INSTRUCTIONS TO FOLLOW -> Exactly those lines that run from the one containing "Click the Kaldır uninstall button" through the last line of the entries below should be printed, and no others.

GIVEN RECORDS ->
Start of Block
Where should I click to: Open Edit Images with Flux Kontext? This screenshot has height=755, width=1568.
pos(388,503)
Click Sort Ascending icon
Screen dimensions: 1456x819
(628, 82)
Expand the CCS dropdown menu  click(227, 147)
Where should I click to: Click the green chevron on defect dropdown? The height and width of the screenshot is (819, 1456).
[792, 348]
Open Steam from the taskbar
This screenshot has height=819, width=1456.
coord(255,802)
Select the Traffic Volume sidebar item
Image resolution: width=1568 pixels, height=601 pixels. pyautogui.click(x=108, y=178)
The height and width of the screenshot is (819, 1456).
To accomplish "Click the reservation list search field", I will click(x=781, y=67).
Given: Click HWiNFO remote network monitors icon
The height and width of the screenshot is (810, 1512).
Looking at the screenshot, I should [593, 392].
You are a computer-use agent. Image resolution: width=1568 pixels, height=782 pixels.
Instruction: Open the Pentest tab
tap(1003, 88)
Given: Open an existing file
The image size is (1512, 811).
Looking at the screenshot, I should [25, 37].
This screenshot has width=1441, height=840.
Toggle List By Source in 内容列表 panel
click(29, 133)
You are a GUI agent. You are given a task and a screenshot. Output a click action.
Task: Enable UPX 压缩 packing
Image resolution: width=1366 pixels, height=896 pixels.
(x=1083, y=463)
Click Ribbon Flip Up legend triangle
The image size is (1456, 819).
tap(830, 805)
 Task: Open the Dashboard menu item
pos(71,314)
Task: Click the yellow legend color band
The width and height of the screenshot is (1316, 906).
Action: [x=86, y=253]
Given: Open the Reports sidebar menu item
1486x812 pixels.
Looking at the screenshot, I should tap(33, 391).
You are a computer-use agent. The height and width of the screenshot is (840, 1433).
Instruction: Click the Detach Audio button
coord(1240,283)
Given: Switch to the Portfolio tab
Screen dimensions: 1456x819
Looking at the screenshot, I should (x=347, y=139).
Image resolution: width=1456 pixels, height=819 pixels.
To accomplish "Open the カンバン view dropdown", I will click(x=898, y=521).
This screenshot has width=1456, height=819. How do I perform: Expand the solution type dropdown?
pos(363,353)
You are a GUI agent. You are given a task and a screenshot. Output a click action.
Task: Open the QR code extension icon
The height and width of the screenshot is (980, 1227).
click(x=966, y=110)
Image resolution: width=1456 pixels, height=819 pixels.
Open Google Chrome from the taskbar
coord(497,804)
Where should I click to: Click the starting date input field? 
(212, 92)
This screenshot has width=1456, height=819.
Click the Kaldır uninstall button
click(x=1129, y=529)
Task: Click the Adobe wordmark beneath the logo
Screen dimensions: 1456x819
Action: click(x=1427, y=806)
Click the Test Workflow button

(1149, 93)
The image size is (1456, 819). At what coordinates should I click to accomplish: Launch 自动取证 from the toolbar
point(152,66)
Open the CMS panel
End of Block
RESULT OF THE TASK ->
Click the Kaldır uninstall button
click(x=1129, y=529)
Task: Click the Adobe wordmark beneath the logo
Screen dimensions: 1456x819
Action: click(x=1427, y=806)
Click the Test Workflow button

(1149, 93)
The image size is (1456, 819). At what coordinates should I click to accomplish: Launch 自动取证 from the toolbar
point(152,66)
Open the CMS panel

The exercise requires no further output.